TIGeR: Unifying Text-to-Image Generation and Retrieval with Large Multimodal Models
Leigang Qu, Haochuan Li, Tan Wang, Wenjie Wang, Yongqi Li, Liqiang Nie, Tat-Seng Chua
TL;DR
The paper presents TIGeR-ONE, a training-free, autoregressive framework that unifies text-to-image generation and retrieval within a single Large Multimodal Model, augmented by an autonomous decision mechanism to select between generated and retrieved images. It centers on intrinsic cross-modal discriminative abilities of LMMs, introducing three proxies for semantic similarity and adopting forward beam search with reverse re-ranking to perform generative retrieval.
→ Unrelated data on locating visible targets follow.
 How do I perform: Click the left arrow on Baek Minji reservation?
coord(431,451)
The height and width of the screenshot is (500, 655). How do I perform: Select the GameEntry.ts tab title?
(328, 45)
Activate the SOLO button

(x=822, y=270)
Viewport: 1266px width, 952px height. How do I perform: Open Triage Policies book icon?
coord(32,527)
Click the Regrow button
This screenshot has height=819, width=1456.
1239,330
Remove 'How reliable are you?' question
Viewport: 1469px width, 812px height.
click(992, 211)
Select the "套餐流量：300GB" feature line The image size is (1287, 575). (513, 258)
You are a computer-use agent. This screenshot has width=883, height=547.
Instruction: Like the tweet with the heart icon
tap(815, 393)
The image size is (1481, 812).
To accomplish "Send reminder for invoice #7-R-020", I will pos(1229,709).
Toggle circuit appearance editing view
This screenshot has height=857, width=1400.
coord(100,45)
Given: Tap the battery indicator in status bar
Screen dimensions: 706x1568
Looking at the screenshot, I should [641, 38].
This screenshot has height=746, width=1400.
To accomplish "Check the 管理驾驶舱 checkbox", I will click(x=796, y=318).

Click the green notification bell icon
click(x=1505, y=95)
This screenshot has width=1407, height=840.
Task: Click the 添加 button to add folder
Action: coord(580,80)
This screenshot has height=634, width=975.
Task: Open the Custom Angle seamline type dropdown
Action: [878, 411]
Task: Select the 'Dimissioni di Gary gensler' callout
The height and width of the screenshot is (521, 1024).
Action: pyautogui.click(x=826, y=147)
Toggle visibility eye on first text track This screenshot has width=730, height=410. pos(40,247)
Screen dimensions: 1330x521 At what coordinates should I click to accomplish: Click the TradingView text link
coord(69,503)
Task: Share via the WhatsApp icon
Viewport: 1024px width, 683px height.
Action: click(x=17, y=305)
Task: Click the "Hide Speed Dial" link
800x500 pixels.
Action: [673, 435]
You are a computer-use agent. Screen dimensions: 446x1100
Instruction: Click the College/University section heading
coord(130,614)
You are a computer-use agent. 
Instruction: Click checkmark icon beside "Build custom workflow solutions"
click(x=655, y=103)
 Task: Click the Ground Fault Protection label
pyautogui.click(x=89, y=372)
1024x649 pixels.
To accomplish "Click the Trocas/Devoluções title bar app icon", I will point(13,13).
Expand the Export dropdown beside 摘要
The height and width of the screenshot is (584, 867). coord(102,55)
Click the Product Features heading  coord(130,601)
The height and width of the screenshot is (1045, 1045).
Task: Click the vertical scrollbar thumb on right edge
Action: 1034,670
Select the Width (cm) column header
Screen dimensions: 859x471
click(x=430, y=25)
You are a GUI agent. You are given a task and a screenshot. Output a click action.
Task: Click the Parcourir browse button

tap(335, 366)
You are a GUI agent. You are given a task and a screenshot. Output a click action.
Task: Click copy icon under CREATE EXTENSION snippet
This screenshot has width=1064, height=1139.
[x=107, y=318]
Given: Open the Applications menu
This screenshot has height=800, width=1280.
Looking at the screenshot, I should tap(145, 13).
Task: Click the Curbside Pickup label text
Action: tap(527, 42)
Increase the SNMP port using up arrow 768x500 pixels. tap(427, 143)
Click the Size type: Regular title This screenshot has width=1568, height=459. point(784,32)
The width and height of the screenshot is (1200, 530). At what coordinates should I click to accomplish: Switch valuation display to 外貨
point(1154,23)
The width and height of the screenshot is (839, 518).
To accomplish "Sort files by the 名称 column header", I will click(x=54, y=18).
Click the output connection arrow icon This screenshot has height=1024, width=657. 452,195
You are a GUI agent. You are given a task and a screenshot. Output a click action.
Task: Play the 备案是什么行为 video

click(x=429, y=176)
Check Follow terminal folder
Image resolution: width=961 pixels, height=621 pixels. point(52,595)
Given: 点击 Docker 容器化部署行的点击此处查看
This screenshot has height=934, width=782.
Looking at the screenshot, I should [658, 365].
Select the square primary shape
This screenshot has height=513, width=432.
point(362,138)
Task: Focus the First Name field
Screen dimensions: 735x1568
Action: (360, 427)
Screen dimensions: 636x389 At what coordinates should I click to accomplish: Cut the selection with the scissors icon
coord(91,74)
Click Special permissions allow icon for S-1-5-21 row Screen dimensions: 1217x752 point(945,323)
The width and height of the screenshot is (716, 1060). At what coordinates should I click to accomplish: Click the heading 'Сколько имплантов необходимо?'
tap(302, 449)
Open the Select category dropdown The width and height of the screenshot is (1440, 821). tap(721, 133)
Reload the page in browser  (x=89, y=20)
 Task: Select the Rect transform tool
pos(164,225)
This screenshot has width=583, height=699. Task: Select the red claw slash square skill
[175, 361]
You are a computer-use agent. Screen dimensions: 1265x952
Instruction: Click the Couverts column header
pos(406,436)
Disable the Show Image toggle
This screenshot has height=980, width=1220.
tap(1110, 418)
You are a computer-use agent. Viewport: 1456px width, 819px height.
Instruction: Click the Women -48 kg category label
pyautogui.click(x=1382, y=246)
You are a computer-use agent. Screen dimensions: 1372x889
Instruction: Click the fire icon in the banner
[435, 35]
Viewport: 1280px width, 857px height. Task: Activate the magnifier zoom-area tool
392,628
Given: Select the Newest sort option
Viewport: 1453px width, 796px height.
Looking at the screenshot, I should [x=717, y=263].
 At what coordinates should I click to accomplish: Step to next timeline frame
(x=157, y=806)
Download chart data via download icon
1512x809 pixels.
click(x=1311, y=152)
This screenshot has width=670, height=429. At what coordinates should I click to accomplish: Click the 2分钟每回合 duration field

A dedicated TIGeR-Bench assesses performance across eight domains spanning creative and knowledge-intensive content, and extensive experiments on TIGeR-Bench, Flickr30K, and MS-COCO demonstrate superior unified performance and robust retrieval capabilities compared to state-of-the-art baselines. The work advances practical image acquisition by enabling flexible, knowledge-aware, and efficient delivery of both novel and retrieved visuals, and it provides a training-free, model-agnostic approach suitable for diverse LMMs and real-world scenarios.
Abstract
How humans can effectively and efficiently acquire images has always been a perennial question. A classic solution is text-to-image retrieval from an existing database; however, the limited database typically lacks creativity. By contrast, recent breakthroughs in text-to-image generation have made it possible to produce attractive and counterfactual visual content, but it faces challenges in synthesizing knowledge-intensive images. In this work, we rethink the relationship between text-to-image generation and retrieval, proposing a unified framework for both tasks with one single Large Multimodal Model (LMM). Specifically, we first explore the intrinsic discriminative abilities of LMMs and introduce an efficient generative retrieval method for text-to-image retrieval in a training-free manner. Subsequently, we unify generation and retrieval autoregressively and propose an autonomous decision mechanism to choose the best-matched one between generated and retrieved images as the response to the text prompt. To standardize the evaluation of unified text-to-image generation and retrieval, we construct TIGeR-Bench, a benchmark spanning both creative and knowledge-intensive domains. Extensive experiments on TIGeR-Bench and two retrieval benchmarks, i.e., Flickr30K and MS-COCO, demonstrate the superiority of our proposed framework.